Building AI Agents That Actually Do Things: Lessons from the Payments Domain

There’s a growing gap in the AI agent conversation. Everyone’s talking about agents — autonomous systems that can reason, plan, and act. But most demos stop at “the agent wrote a nice email” or “it summarized a document.” The real challenge starts when you need an agent to interact with production backend systems, handle authentication, deal with partial failures, and return structured results that downstream systems can consume.

Over the past several months, I’ve been building exactly this: tool-equipped LLM agents operating in the payments domain. These agents can query transaction systems, look up order histories, check workflow statuses, retrieve standard operating procedures, and interact with ticketing systems — all through structured tool interfaces that the model invokes autonomously.

Here’s what I’ve learned.

The Hard Part Isn’t the LLM

When people think about building AI agents, they focus on the model: which LLM to use, how to write the system prompt, how to handle multi-turn conversations. Those things matter, but they’re maybe 20% of the work.

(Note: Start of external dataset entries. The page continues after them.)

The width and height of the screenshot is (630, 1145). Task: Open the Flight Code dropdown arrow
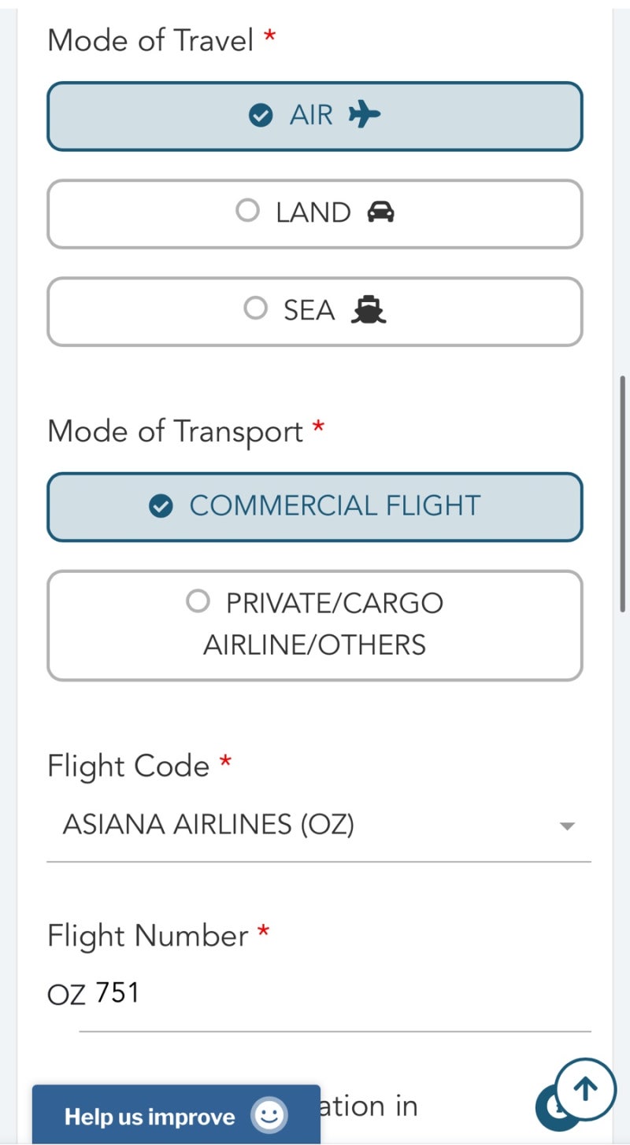pyautogui.click(x=567, y=826)
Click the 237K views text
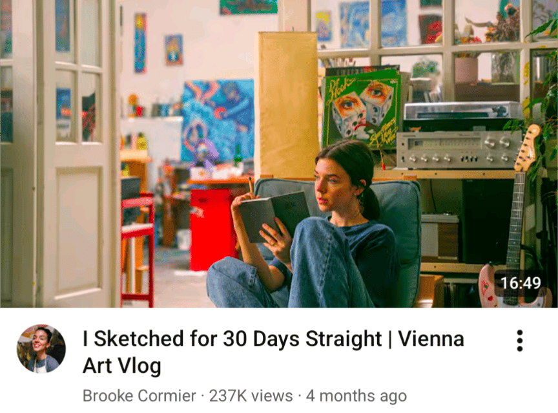 pyautogui.click(x=251, y=396)
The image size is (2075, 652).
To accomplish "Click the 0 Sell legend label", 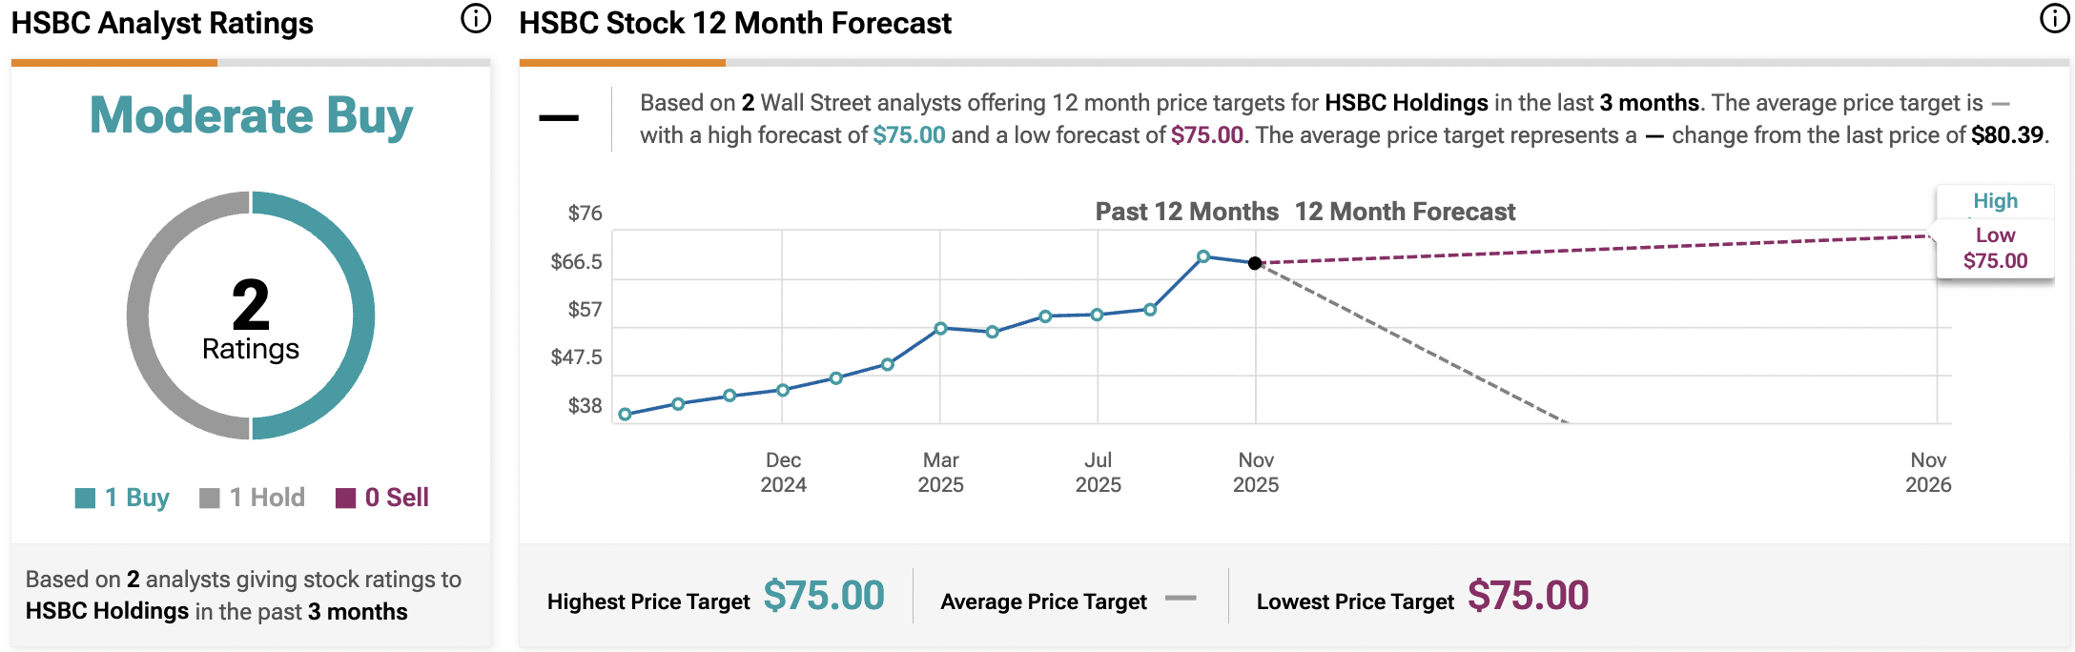I will pos(397,498).
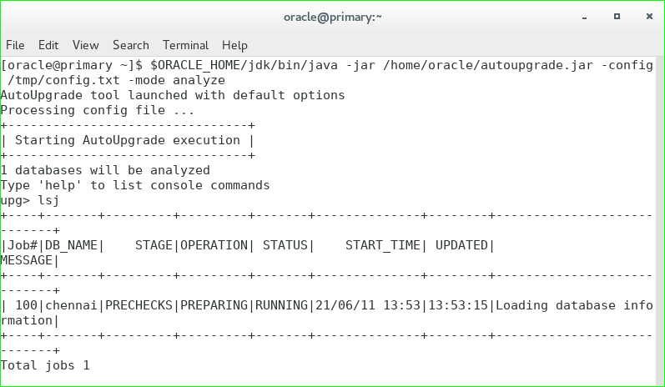Click the 'Starting AutoUpgrade execution' banner
The width and height of the screenshot is (665, 387).
(128, 140)
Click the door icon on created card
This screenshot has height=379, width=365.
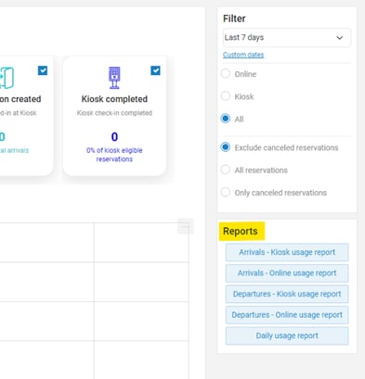point(7,78)
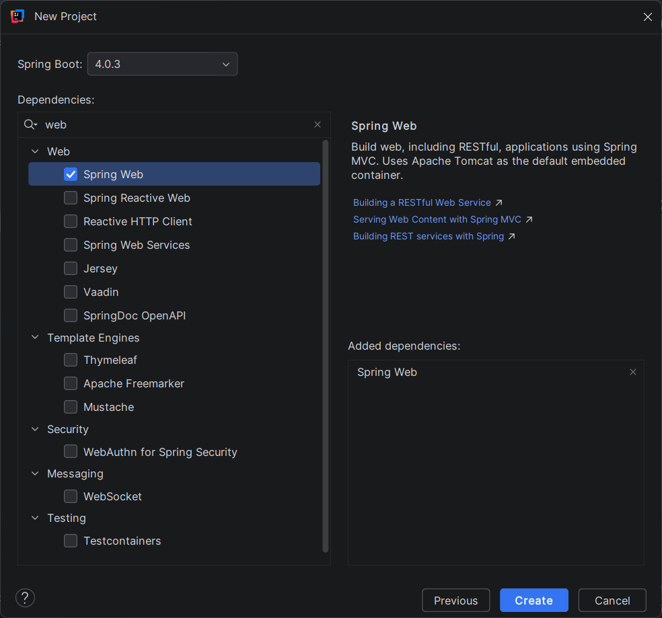The image size is (662, 618).
Task: Click the IntelliJ IDEA logo in title bar
Action: coord(18,16)
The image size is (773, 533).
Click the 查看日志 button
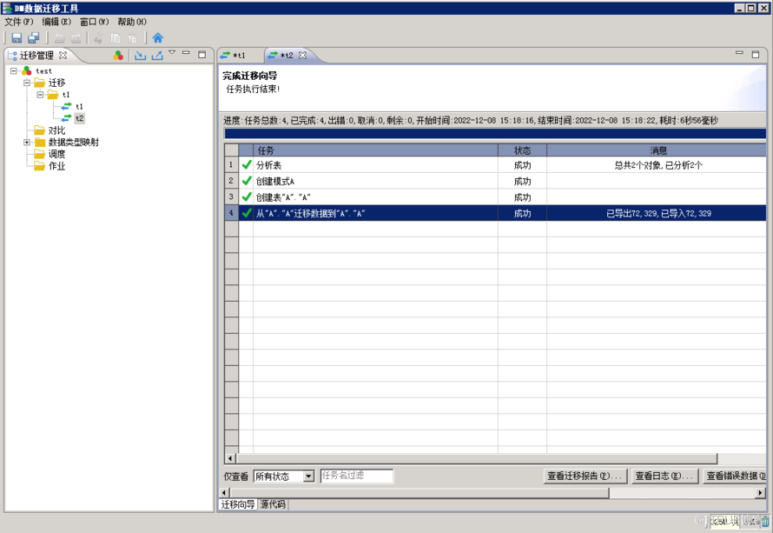click(x=664, y=476)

The other 80% is the tooling layer — the infrastructure that sits between the model’s intent and the actual backend systems it needs to interact with. This is where the real engineering complexity lives.

Schema Design Is Your Contract

Every tool an agent can use needs a well-defined schema. We used OpenAPI specifications to define our tool interfaces. This serves a dual purpose: the model uses the schema to understand what parameters it needs to provide, and the backend uses it to validate and route requests.

Getting these schemas right is critical. Too vague, and the model will hallucinate parameter values. Too rigid, and the model can’t adapt to variations in user requests. We found that including clear descriptions, enums for constrained fields, and explicit examples in the schema dramatically improved the model’s tool-use accuracy.

Authentication Across Multiple Services

In any enterprise environment, the tools your agent calls don’t all live behind the same auth boundary. One tool might need service-to-service credentials, another might need user-context tokens, and a third might need role-based access to a cloud resource.

We built an abstraction layer that handles credential resolution per-tool, so the agent framework doesn’t need to know about auth details. Each tool provider is responsible for its own authentication, and the framework just passes through the execution context.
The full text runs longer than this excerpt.